#### Problem to work on:
The answer must consist solely of the line containing "Sales (333, 136)" and every line after it in the records below, through the last, each reproduced exactly.

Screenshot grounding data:
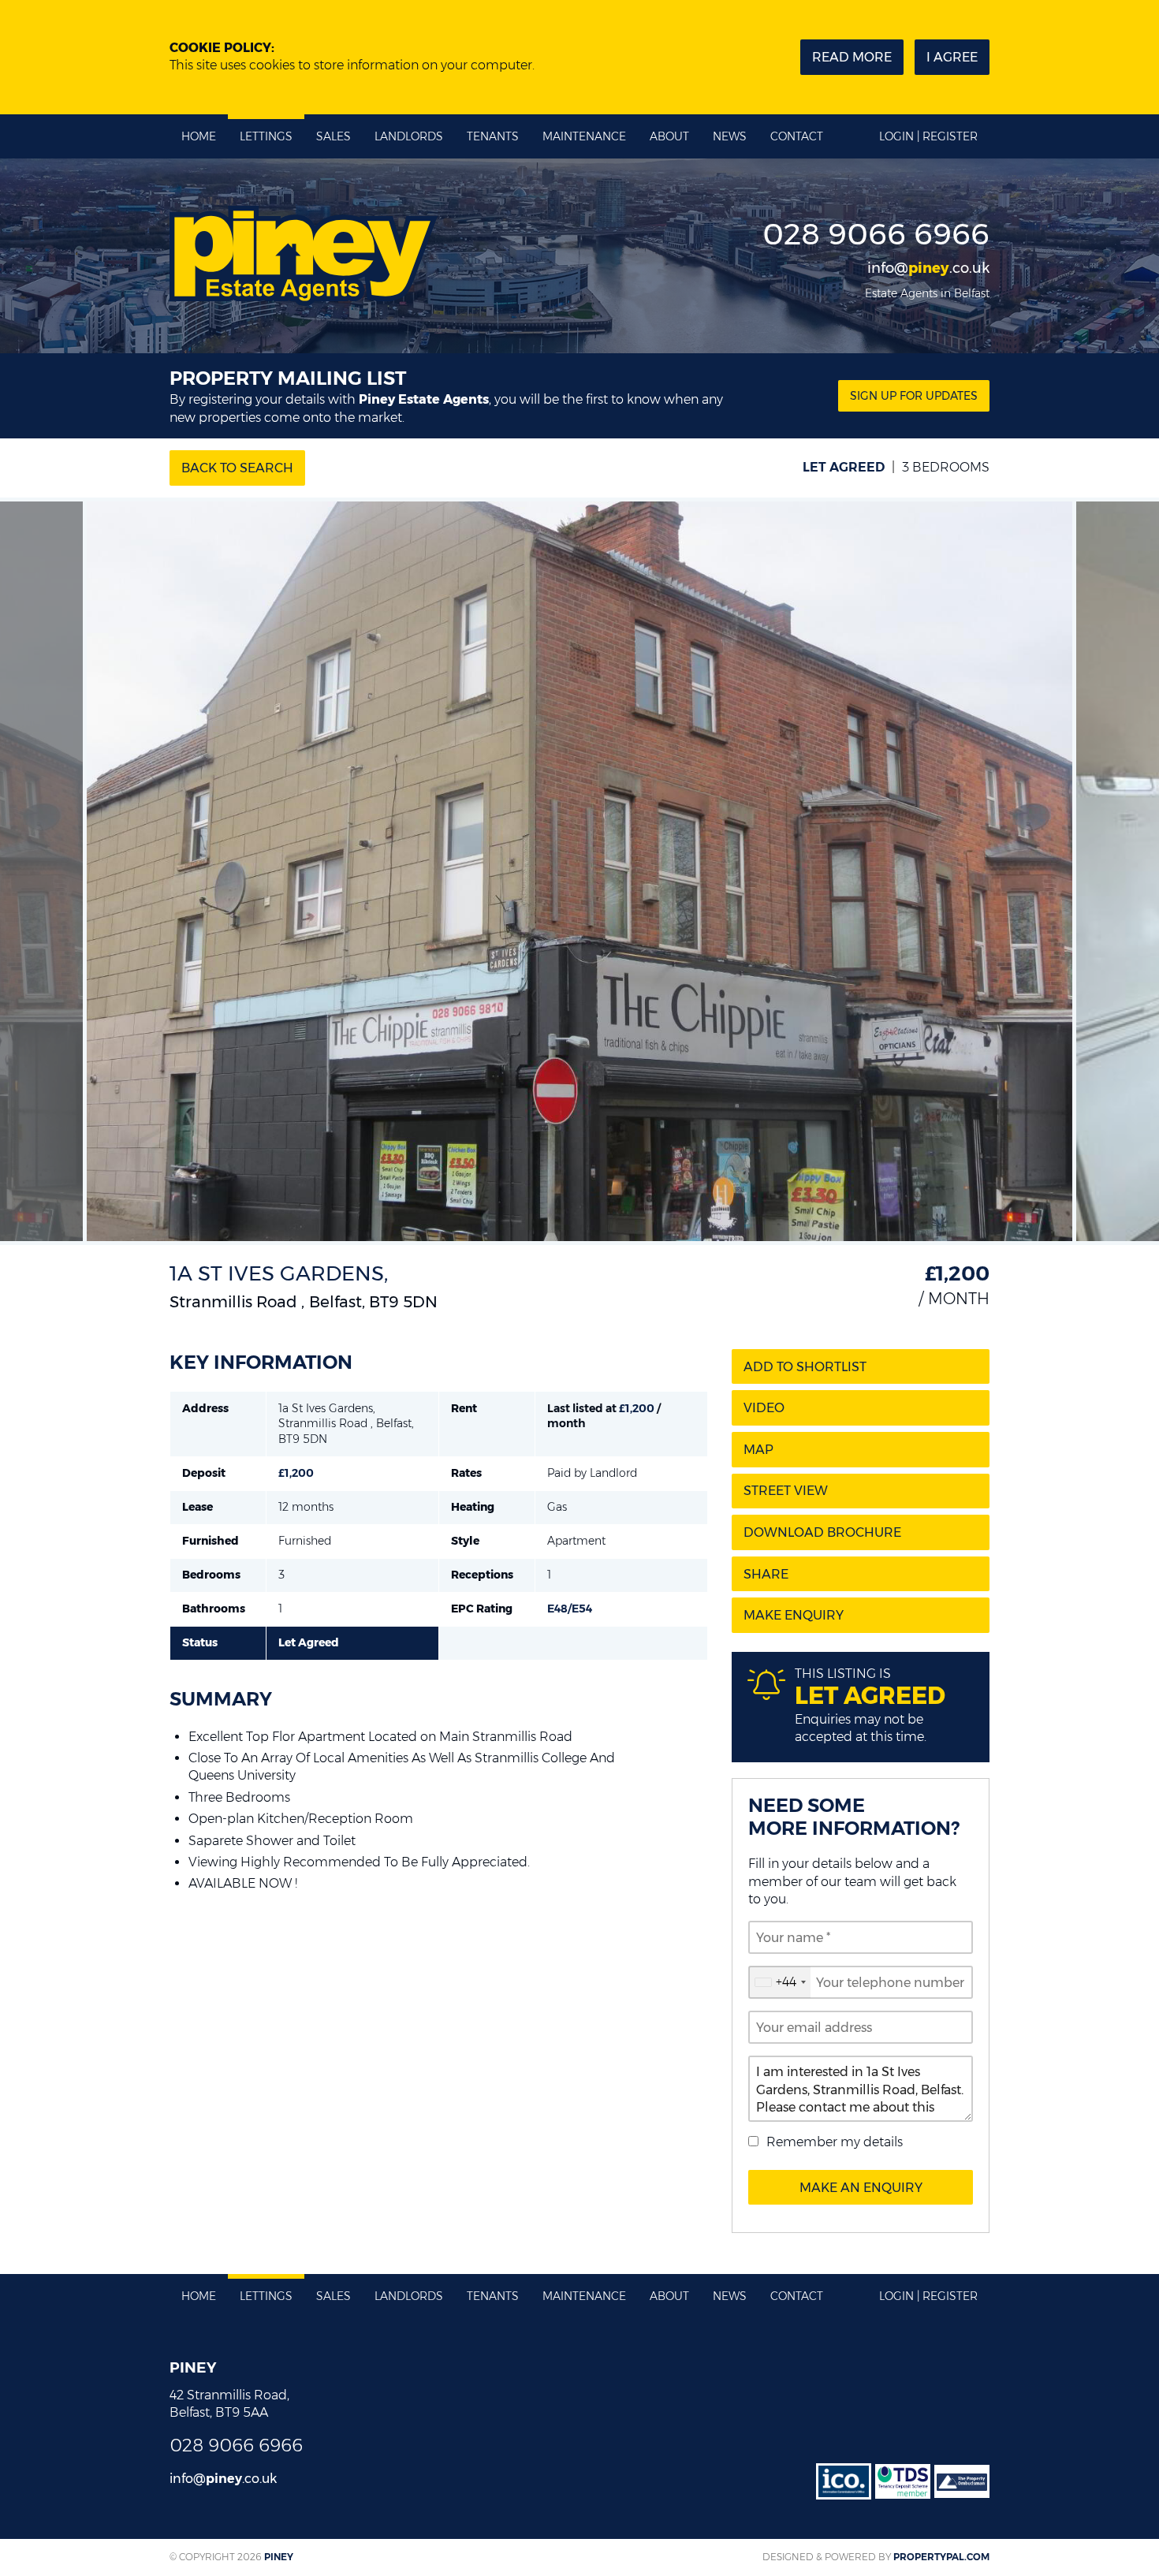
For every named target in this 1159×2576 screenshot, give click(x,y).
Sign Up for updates (914, 396)
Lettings (266, 136)
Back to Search (237, 467)
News (730, 136)
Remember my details (834, 2141)
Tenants (493, 136)
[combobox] (780, 1982)
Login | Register (928, 136)
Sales (333, 136)
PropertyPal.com (941, 2557)
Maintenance (584, 136)
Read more (852, 57)
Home (198, 136)
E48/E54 (569, 1608)
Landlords (409, 136)
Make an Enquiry (860, 2187)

#### Answer to the exercise:
Sales (333, 136)
PropertyPal.com (941, 2557)
Maintenance (584, 136)
Read more (852, 57)
Home (198, 136)
E48/E54 (569, 1608)
Landlords (409, 136)
Make an Enquiry (860, 2187)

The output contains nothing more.